The nonlinear variable representing CO is the total mass fraction of CO summed over all phases. In some cases, it may be preferred to provide an initial CO saturation, rather than total mass fraction. To allow an initial saturation to be specified, the PorousFlowFluidStateIC initial condition is provided.
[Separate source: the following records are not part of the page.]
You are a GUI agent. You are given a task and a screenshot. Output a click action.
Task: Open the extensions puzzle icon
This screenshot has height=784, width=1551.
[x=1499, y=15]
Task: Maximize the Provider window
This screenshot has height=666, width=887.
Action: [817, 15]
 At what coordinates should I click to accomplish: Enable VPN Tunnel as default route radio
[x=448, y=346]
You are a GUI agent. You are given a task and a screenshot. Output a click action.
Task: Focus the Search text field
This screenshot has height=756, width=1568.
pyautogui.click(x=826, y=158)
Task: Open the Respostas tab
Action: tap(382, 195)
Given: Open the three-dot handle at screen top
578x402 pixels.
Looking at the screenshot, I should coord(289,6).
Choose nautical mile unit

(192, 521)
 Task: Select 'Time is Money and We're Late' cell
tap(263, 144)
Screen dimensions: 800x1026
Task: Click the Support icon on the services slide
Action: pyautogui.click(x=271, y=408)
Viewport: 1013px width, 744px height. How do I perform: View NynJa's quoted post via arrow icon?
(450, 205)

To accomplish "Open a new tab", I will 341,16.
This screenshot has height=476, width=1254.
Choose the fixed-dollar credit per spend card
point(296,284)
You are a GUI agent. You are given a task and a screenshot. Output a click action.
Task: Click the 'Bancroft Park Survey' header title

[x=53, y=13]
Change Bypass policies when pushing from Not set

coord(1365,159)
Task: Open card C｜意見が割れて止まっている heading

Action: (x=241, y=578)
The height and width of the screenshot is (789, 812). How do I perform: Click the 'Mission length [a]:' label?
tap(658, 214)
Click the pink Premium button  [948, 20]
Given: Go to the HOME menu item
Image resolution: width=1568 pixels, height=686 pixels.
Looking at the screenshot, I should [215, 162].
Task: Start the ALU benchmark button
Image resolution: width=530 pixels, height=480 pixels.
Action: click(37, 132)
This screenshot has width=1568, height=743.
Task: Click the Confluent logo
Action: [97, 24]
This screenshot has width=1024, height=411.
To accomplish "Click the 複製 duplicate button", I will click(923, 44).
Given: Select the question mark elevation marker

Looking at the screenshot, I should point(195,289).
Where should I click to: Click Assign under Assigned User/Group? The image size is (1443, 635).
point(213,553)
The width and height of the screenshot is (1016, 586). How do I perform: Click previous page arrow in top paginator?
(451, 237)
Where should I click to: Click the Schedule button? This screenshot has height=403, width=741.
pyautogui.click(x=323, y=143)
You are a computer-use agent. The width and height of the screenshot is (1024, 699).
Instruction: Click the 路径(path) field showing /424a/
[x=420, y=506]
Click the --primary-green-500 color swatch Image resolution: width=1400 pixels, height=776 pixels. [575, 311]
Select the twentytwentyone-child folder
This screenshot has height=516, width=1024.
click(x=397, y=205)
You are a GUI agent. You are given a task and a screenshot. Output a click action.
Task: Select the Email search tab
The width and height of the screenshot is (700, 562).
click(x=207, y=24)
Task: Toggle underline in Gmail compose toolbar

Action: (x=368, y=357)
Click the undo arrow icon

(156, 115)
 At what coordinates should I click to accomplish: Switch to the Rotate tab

This initial condition calculates the total mass fraction of CO summed over all phases for a given saturation.

[ICs]
  [z]
    type = PorousFlowFluidStateIC
    saturation = 0.5
    gas_porepressure = pgas
    temperature = 50
    variable = z
    xnacl = 0.1
    fluid_state = fs
  []
[]
(modules/porous_flow/test/tests/fluidstate/brineco2_ic.i)

Example

1D Radial injection

Injection into a one dimensional radial reservoir is a useful test of this class, as it admits a similarity solution , where is the radial distance from the injection well, and is time. This similarity solution holds even when complicated physics such as mutual solubility is included.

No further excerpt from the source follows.